● WHAT IS NEEDED: The answer must be an exact reprint of the lines from the one with "You are a computer-use" through the final line of the data, with no pictures included.

(RECORDS FOR THIS TASK)

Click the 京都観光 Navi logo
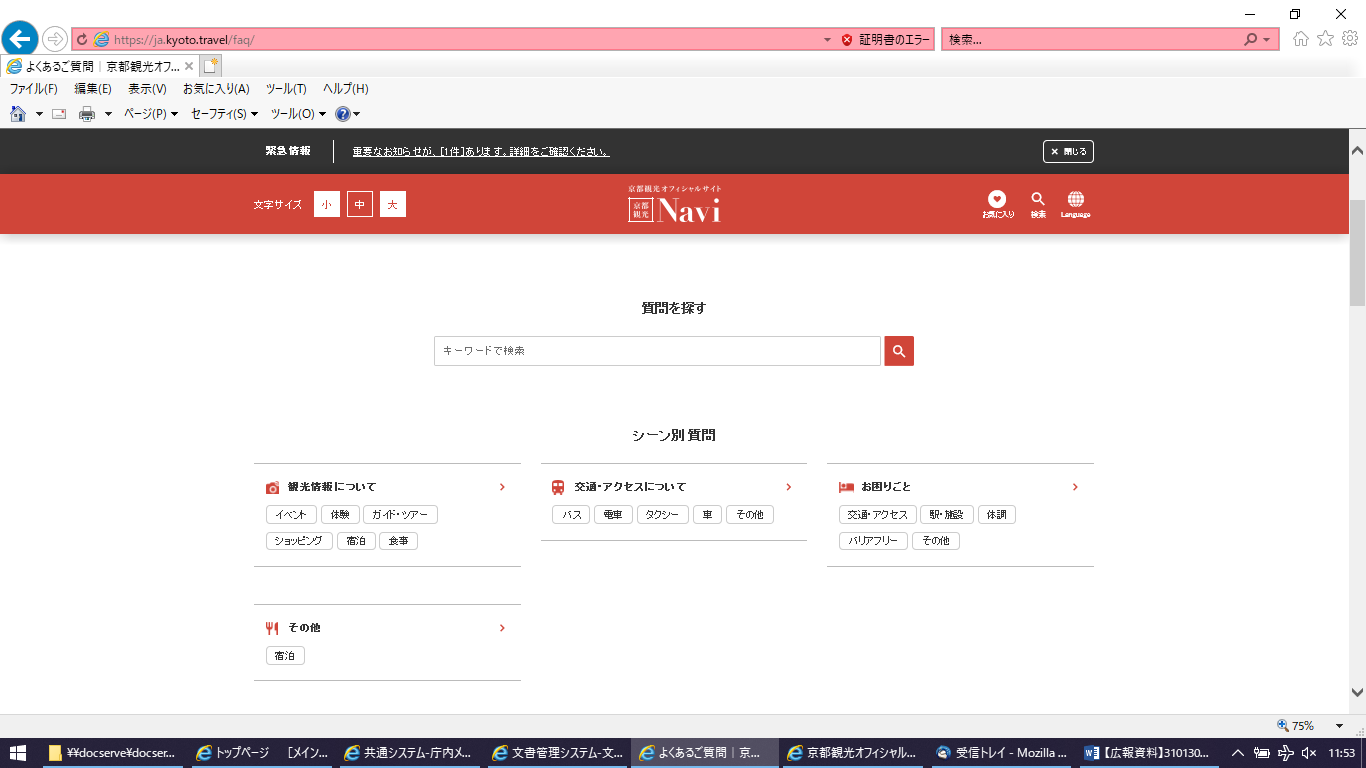 [674, 204]
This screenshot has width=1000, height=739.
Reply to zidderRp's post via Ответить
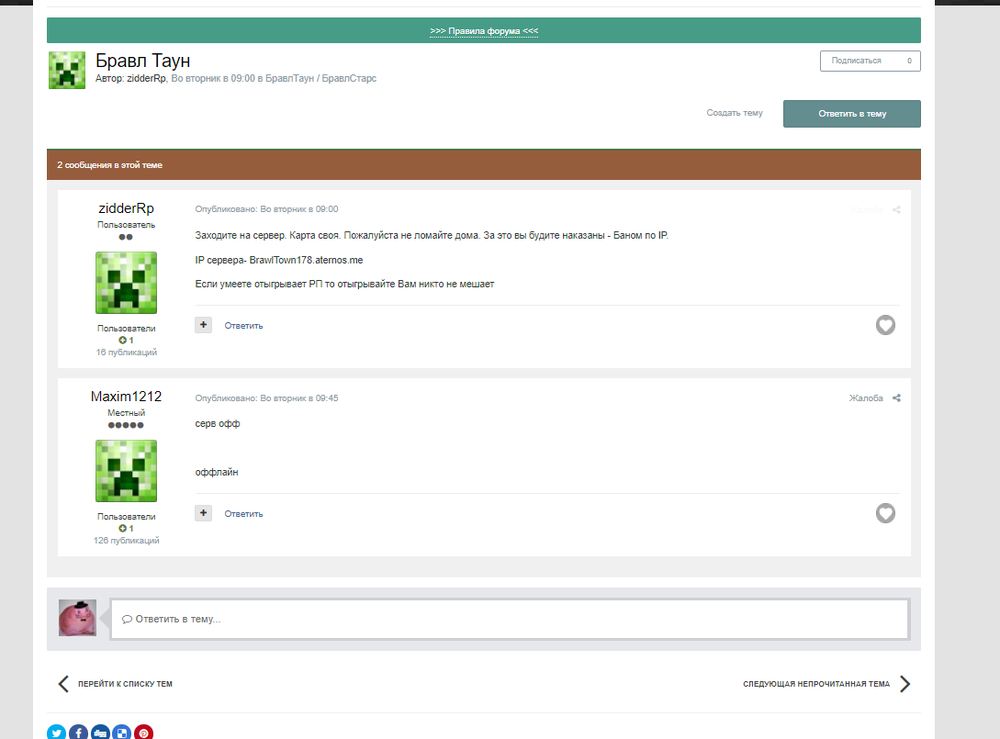(x=244, y=326)

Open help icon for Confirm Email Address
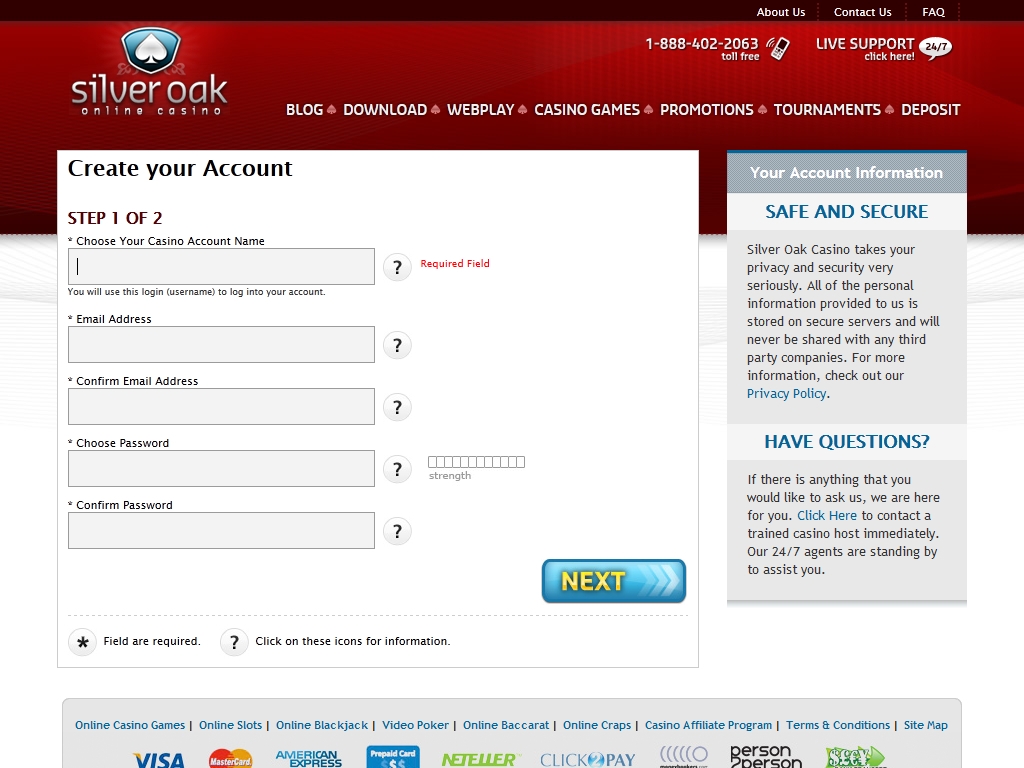click(x=397, y=407)

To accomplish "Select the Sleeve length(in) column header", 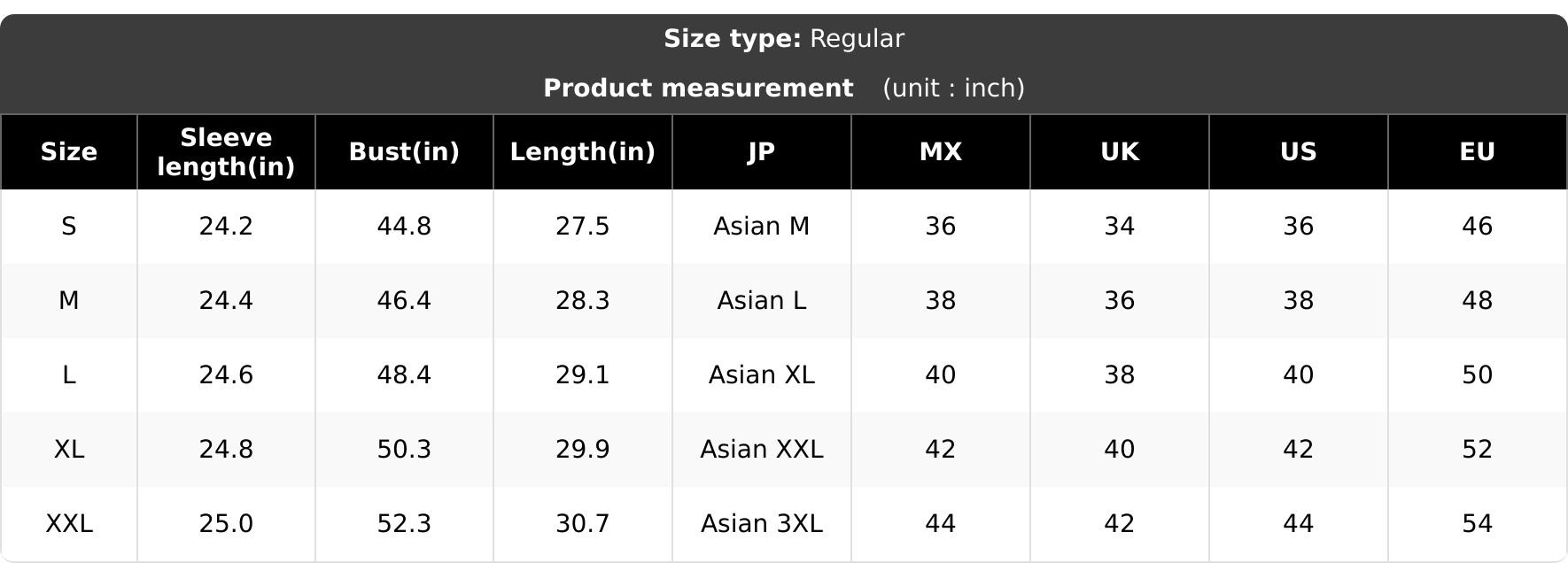I will [226, 152].
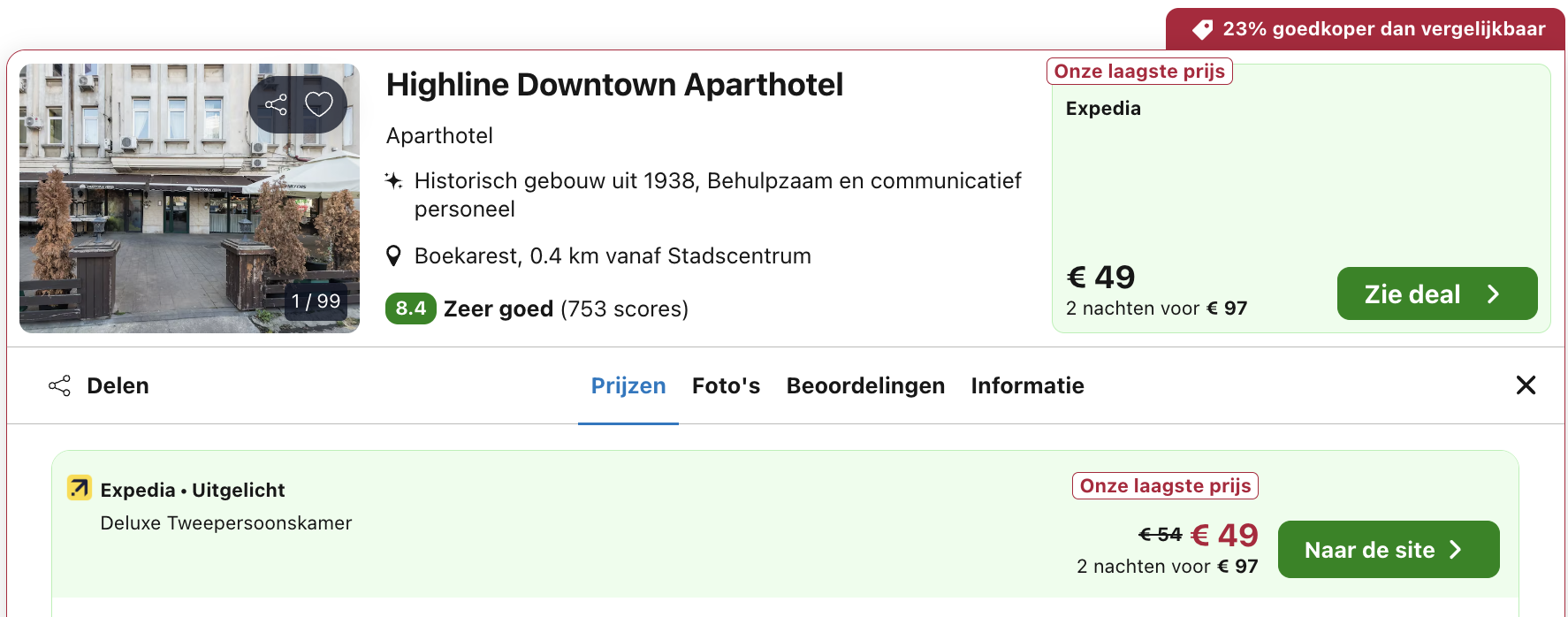Toggle the heart favorite icon
This screenshot has width=1568, height=617.
[x=318, y=105]
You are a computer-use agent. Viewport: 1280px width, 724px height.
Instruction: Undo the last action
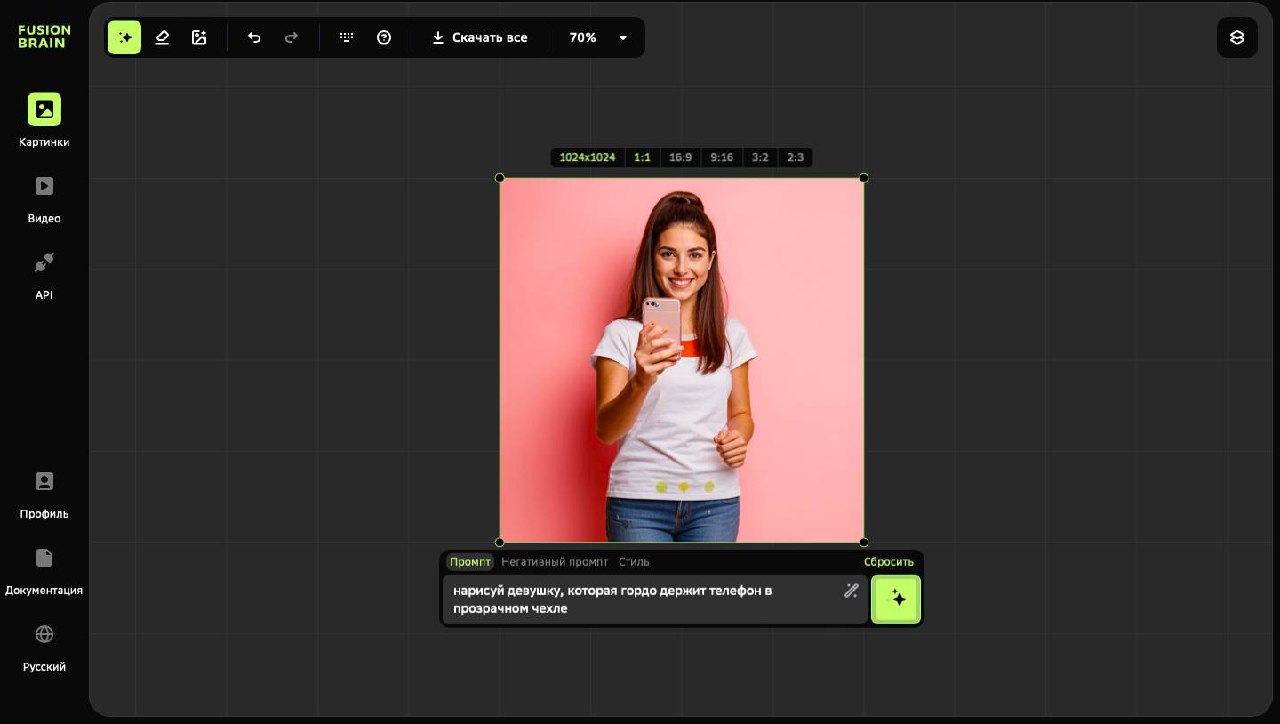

(End RECORDS FOR THIS TASK)

● RESULT BELOW:
You are a computer-use agent. Viewport: 1280px width, 724px height.
Instruction: Undo the last action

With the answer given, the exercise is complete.